Just like the preceding period, almost all members of the Program Committee, 11 of the 15, were elected chairman of the section at one time or another from 1928 to 1952. A chronological listing of the chairmen suggests the extent of this group’s influence, especially during the 1930s: 1928 (Wilson), 1930 (Fort), 1931 (Dresden), 1932 (Kline), 1933 (Smith), 1934 (Morris), 1935 (Clawson), 1939 (Shohat), 1940 (Dresden), 1941 (Oakley), 1942 (Davis), 1944 (Nelson), and 1952 (Nelson). Recall our convention that brief biographies of chairs appear in the chapters covering the year of the first term. Two members of the Committee are deserving of special mention.

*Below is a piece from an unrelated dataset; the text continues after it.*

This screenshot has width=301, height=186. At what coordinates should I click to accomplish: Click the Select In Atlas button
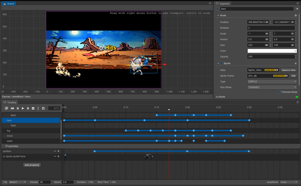(x=289, y=70)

  • Carl Barnett Allendoerfer (1911-1974) graduated from Haverford College in 1932, after which he held a prestigious Rhodes Scholarship to Cambridge University before receiving his Ph.D. at Princeton University in 1937. Allendoerfer joined the faculty at his alma mater Haverford College in 1946 but stayed there only five years, one of which (1948-1949) was spent at the Institute for Advanced Study at Princeton. He then went to the University of Washington, where he became one of the most active members of the national MAA 6 , serving as President for 1959-1960. Upon his death in 1974 the MAA 7  honored him by establishing Allendoerfer Awards for outstanding expository articles in Mathematics Magazine.

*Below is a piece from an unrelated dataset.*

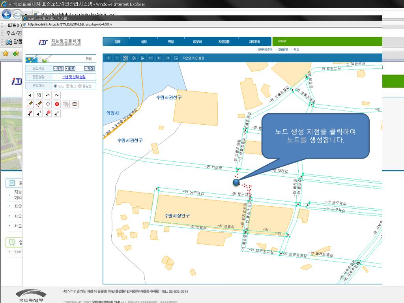This screenshot has height=303, width=404.
Task: Select the 중심선 radio button
Action: [80, 86]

  • Heinrich Wilhelm Brinkmann (1898-1989) was born in Hanover, Germany. Heine Brinkmann received all his higher education in the U.S. and ultimately became a naturalized citizen. He earned a bachelors degree from Stanford University in 1920 and then accepted an instructorship there for a year. During this period he was strongly interested in group theory by Hans Blichfeldt, and he helped W. A. Manning write his book Primitive Groups. During the summer of 1922 G. D. Birkhoff became Stanford’s first visiting professor. He met Brinkmann and prompted him to apply to Harvard for graduate school. When the prestigious university officially offered Brinkmann admission to the graduate program later that year, he replied with a terse telegraph message, “Yes.” He earned a masters degree in 1923 and a Ph.D. in 1925, while holding a Sheldon Fellowship during 1923- 1924. He wrote his dissertation on Riemann spaces under Birkhoff. After graduation, Brinkmann spent a post-doctoral year with Emmy Noether at Göttingen before returning to Harvard as a faculty member. He was a very popular teacher; 50 years later his former student J. L. Brenner recalled, “Brinkmann’s classes were among the most brilliantly organized ... he raised questions in just the right way.” In 1933 Brinkmann moved to Swarthmore College, where he remained for the rest of his life. He held the College’s Magill Professorship from 1957 to 1965 and the Buffington Professorship from 1965 until his retirement four years later. In 1971 he and future section chair Eugene Klotz published the book Linear Algebra and Analytic Geometry. Like several Swarthmore mathematicians, Brinkmann played musical instruments. He became one of the most active mathematicians in the Philadelphia Section during the 1930s, serving a record four terms on the Program Committee. He also delivered invited lectures at annual meetings in 1933, 1941, and 1955. Heine Brinkmann died at age 90 in nearby Wallingford.